Вот что я тогда от него узнал.
Осенью 1942 года, оказавшись в плену, Павел Петроченко с товарищами работал в поле — убирали хлеб. Неожиданно из-за облаков вывалился горящий самолет и устремился на колонну немецкой техники — куда-то тянулись танки, машины противника. Дальше все произошло в считанные секунды: удар самолета по той колонне — и море огня!..
Но Павел Петроченко видел и то, как от удара из кабины краснозвездного «ястребка» выбросило летчика. Первыми к месту его падения подбежали немцы, принялись шарить по карманам, и было слышно, как они кричали: «Микоян сын! Микоян сын!» Петроченко припомнил, что летчик был одет в коричневый кожаный реглан. Эту деталь потом подтвердят Володины братья — Степан и Алексей. Немецкие же солдаты, забрав документы летчика, стали снимать с него и сапоги, и тот реглан, но что-то им не удавалось, и тогда они распорядились закопать русского.
На мой вопрос: — кто еще хоронил летчика? — Петроченко назвал своих товарищей по беде. Среди них были москвичи Громов, Сороковой и полтавчанин Головадченко. Больше он ничего не добавил.
Таков конец жизни одного из пилотов 434-го истребительного авиаполка, рядового неба Владимира Микояна.
О боевой судьбе 18-летнего летчика-истребителя была подготовлена публикация. Но с каким трудом она проходила… Казалось бы, какие во всей этой истории военные государственные тайны? Вся-то судьба героя — школьная парта, год в кабине самолета да несколько боев. Однако не так-то все просто оказалось. Члены редколлегии, помню, крепко засомневались и высказали опасения по поводу эпизода с отправкой Володи на фронт. Он-де выразил отцу недовольство своей фамилией — дело семейное. А вдруг с них спросят: «Куда смотрели? Зачем смуту вносите с фамилией члена Политбюро?..» Я сослался на страницы, написанные самим Анастасом Микояном, где он подробно передавал давний разговор с сыном: «Володя бросил тогда даже более резко: “Проклятая эта фамилия — Микоян!..”» Члены редколлегии покряхтели, побурчали и… отважились! Сохранили текст с «подтекстом» — «если уж сам Анастас Иванович…»

_Записи_

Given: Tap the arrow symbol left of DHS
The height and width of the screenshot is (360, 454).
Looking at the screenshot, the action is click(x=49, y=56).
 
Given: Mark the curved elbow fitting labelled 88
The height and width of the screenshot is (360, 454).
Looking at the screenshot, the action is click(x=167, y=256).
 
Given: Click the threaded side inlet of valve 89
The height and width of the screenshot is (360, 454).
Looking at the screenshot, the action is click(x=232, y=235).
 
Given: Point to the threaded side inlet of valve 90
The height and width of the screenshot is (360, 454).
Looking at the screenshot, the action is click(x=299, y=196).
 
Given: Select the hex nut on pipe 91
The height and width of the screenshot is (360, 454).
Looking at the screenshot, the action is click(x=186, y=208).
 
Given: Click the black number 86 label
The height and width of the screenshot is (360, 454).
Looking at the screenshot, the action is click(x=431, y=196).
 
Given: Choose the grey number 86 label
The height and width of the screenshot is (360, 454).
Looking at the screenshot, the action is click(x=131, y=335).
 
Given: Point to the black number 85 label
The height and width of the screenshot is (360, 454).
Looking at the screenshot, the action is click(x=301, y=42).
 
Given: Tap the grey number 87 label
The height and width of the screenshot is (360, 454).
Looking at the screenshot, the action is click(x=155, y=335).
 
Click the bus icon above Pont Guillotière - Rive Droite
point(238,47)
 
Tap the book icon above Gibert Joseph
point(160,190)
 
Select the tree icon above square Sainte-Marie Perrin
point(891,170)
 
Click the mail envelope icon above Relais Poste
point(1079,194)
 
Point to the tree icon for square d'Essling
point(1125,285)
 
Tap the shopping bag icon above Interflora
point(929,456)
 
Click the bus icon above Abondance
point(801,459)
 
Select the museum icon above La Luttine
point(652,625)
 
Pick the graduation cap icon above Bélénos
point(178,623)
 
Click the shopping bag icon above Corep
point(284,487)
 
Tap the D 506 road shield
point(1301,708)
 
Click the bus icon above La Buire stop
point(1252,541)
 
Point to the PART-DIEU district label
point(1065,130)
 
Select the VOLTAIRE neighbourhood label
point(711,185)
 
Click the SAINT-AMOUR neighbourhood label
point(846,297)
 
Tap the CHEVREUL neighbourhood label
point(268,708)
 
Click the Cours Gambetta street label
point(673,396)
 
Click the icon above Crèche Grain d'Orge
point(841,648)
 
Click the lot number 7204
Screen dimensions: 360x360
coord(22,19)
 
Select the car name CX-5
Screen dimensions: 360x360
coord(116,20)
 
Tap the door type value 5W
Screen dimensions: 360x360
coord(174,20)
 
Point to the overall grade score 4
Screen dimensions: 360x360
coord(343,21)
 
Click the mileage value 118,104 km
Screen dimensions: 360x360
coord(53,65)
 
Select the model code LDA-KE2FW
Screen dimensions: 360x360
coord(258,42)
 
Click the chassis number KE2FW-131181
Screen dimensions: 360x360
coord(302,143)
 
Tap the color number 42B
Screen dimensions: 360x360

_Суть задания_
Перепишите отрывок о гибели летчика от слов «Осенью 1942 года, оказавшись» до слов «распорядились закопать русского.», подставив «плащ» вместо «реглан».

_Результат выполнения_
Осенью 1942 года, оказавшись в плену, Павел Петроченко с товарищами работал в поле — убирали хлеб. Неожиданно из-за облаков вывалился горящий самолет и устремился на колонну немецкой техники — куда-то тянулись танки, машины противника. Дальше все произошло в считанные секунды: удар самолета по той колонне — и море огня!..
Но Павел Петроченко видел и то, как от удара из кабины краснозвездного «ястребка» выбросило летчика. Первыми к месту его падения подбежали немцы, принялись шарить по карманам, и было слышно, как они кричали: «Микоян сын! Микоян сын!» Петроченко припомнил, что летчик был одет в коричневый кожаный плащ. Эту деталь потом подтвердят Володины братья — Степан и Алексей. Немецкие же солдаты, забрав документы летчика, стали снимать с него и сапоги, и тот плащ, но что-то им не удавалось, и тогда они распорядились закопать русского.